Producer Robert Trondson: Why I Had to Tell the Vel Phillips Story

By Tammy Kempfert

If you were mapping American civil rights struggles in the 20th century, you’d likely stick a pin in Jackson, Mississippi, as well as Montgomery and Selma, Alabama. You’d include Topeka, Kansas, where Brown v. Board of Education was waged, and Little Rock Central High School in Arkansas, where it was enforced. And you’d have to include Milwaukee, Wisconsin, too.

AlumniLife2_Spring2015A new documentary by Wisconsin Public Television (WPT) situates the 1960s fight for equal housing squarely in Milwaukee — and places Vel Phillips, UW Law School’s first black woman graduate, at its helm.
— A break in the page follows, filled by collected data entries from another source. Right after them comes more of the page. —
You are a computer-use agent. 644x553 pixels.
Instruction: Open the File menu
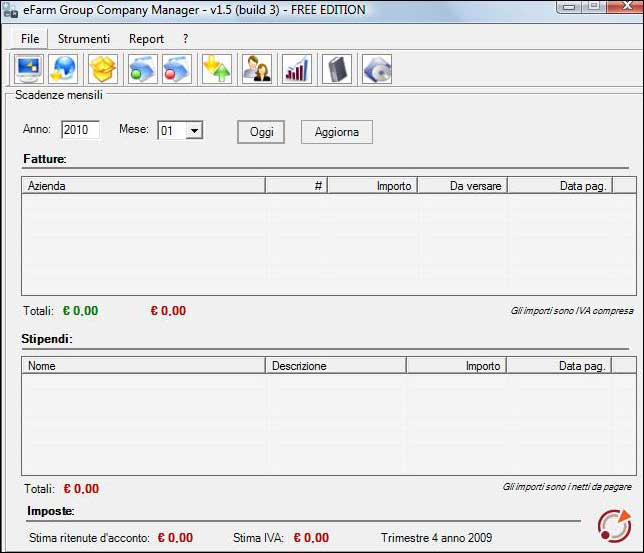30,39
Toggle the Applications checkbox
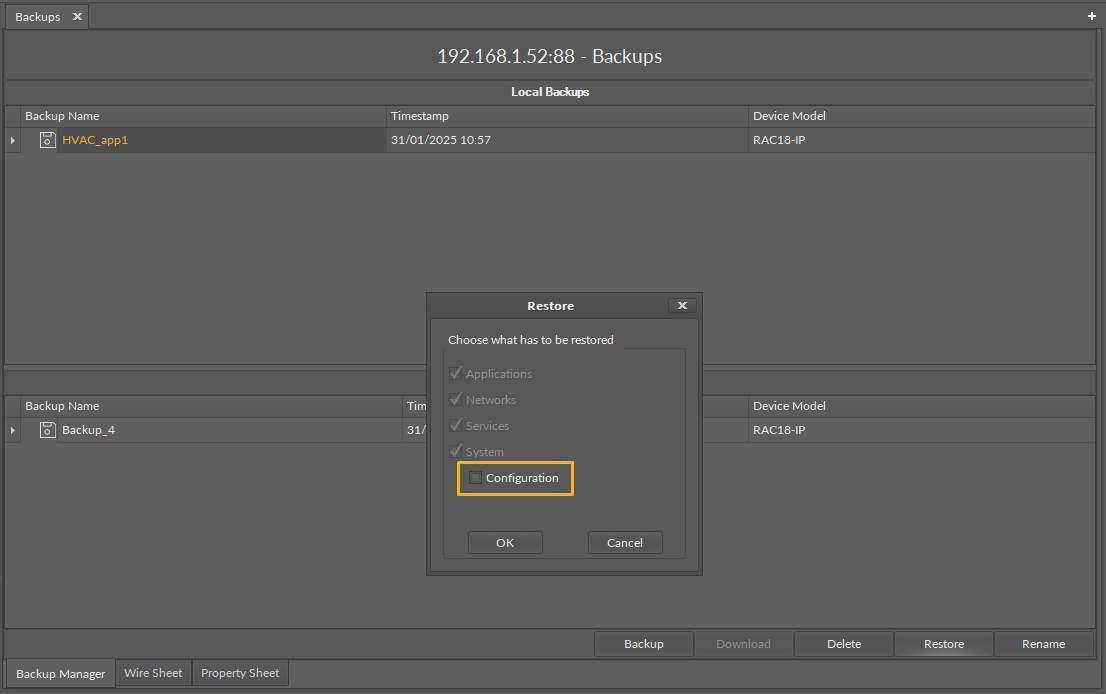The width and height of the screenshot is (1106, 694). pyautogui.click(x=456, y=374)
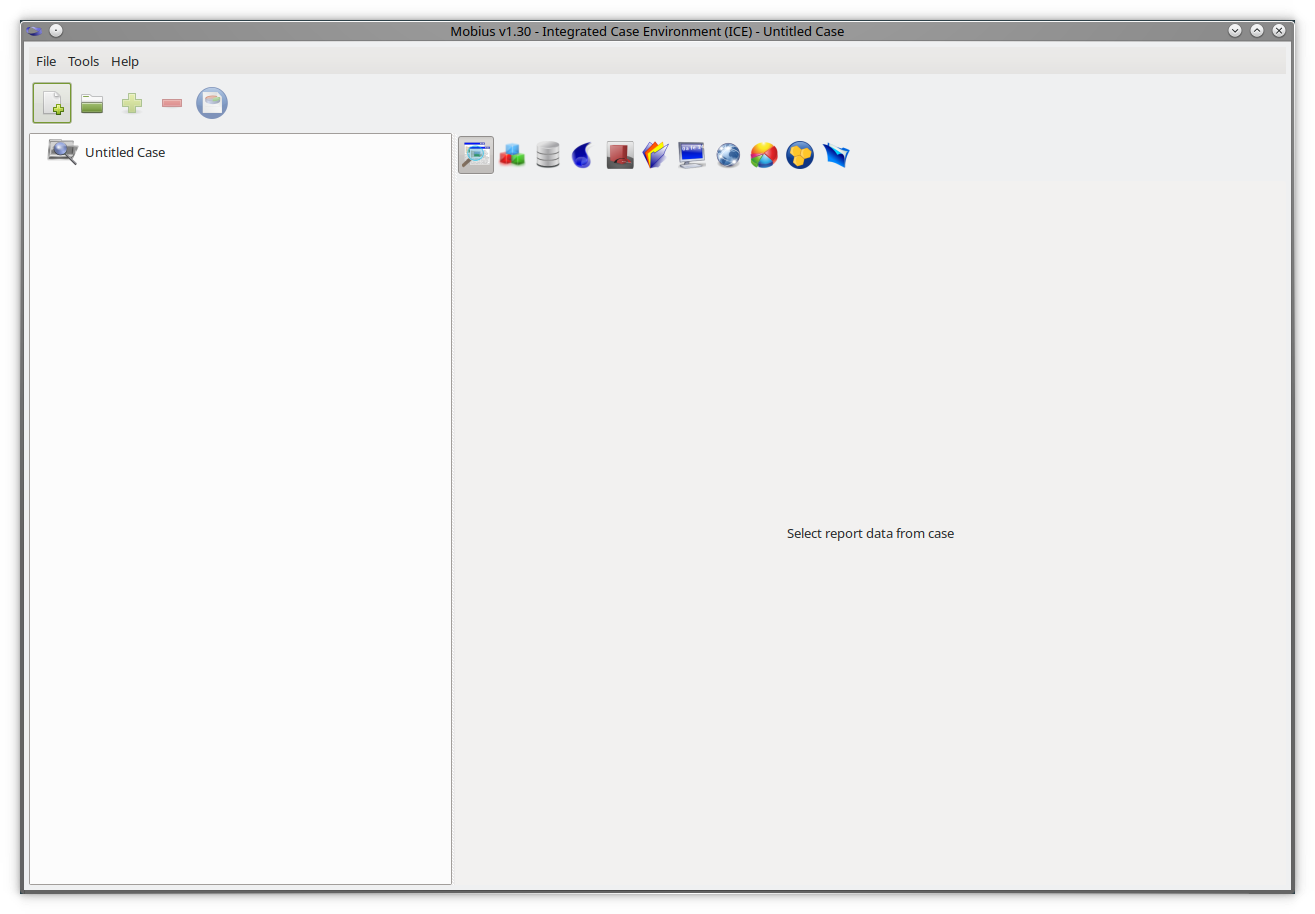
Task: Open the Tools menu
Action: point(84,61)
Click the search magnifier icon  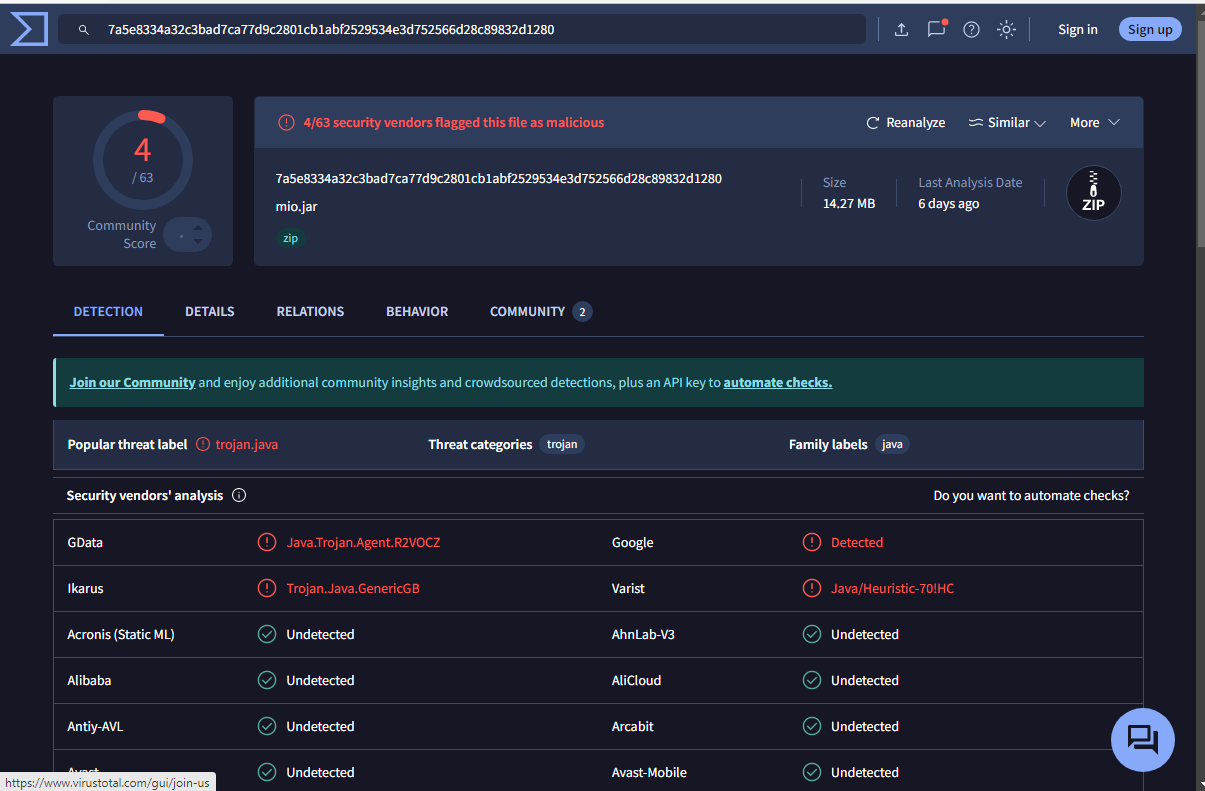(84, 30)
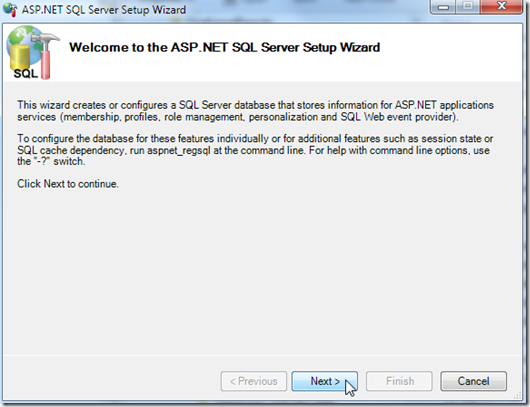
Task: Maximize the Setup Wizard window
Action: (468, 7)
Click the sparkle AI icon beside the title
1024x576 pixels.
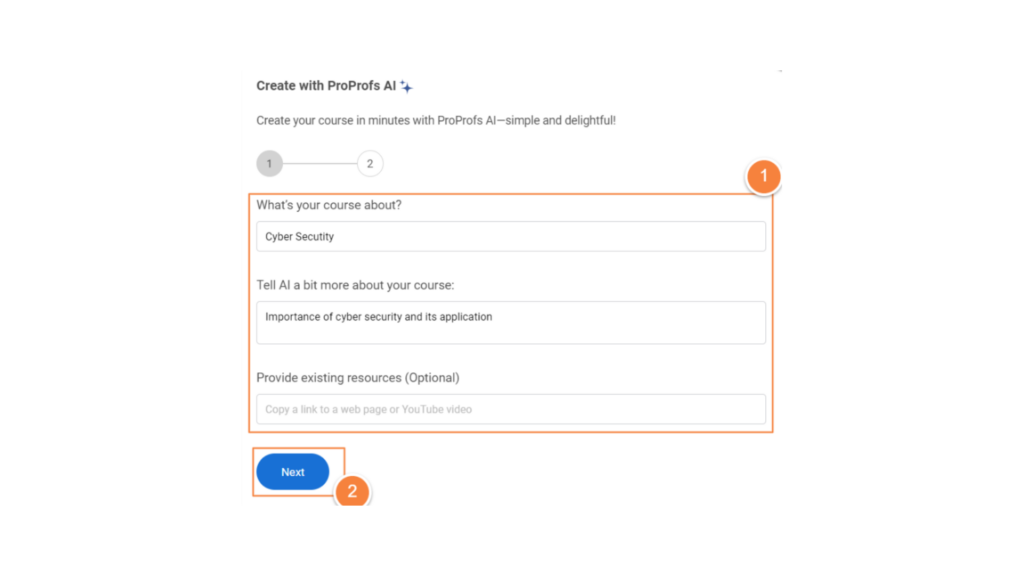[x=406, y=86]
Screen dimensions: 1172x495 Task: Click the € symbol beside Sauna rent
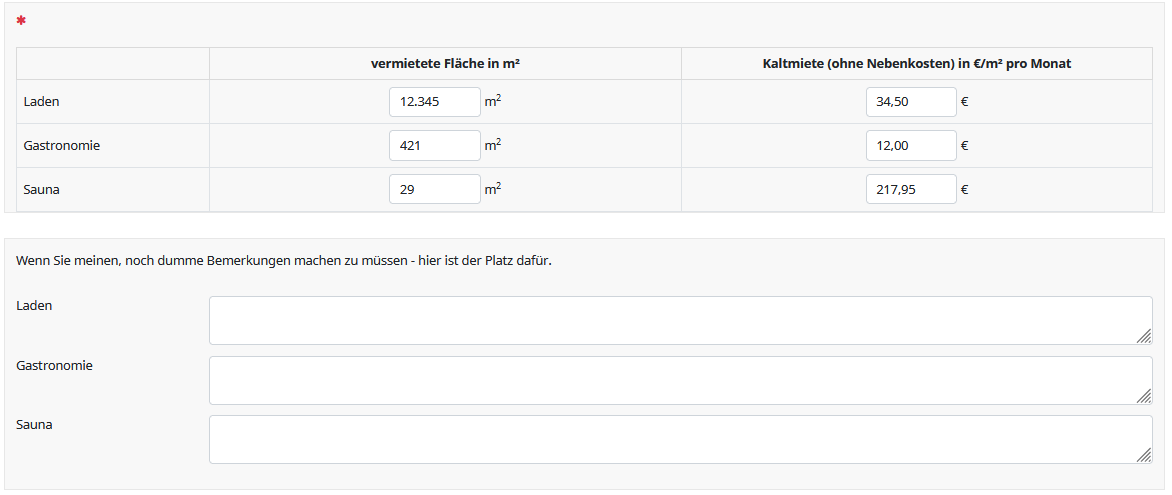click(964, 189)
Produced and directed by Robert Trondson, Vel Phillips: Dream Big Dreams tells the story of the civil rights icon who championed fair housing in the face of violent resistance from Milwaukee segregationists. Phillips, also the first black woman elected to Milwaukee’s common council, would introduce her citywide open-housing ordinance four times between 1962 and 1967 without success.

With her in the struggle were local activists who braved bricks, tear gas, and racial slurs to cross the 16th Street Viaduct, sometimes referred to as Milwaukee’s Mason-Dixon line. For 200 days during the summer of 1967, they marched in protest of the abysmal living conditions in the city’s segregated inner core and of the bigotry that kept them trapped there.
Finally, in 1968, a federal open-housing law was passed shortly after Martin Luther King Jr.’s assassination. Phillips’s Milwaukee ordinance followed.

But Dream Big Dreams is more than the story of Phillips’s historic fair-housing victory and her extraordinary career. It’s also a love story. Phillips met and married her husband, Dale Phillips, a World War II veteran, in 1948. The two attended UW Law School together and graduated together in 1951. Soon after they arrived in Madison, white students started a petition to keep the black couple out of Badger Village, university housing created especially for veterans and their families. Phillips would call the racist incident a “shattering experience” — one that may well have laid the foundation for her future activism. When Dale died suddenly after nearly 40 years of marriage, Vel Phillips abandoned plans to run for US Congress. Without her husband, she said, she felt half of her was gone.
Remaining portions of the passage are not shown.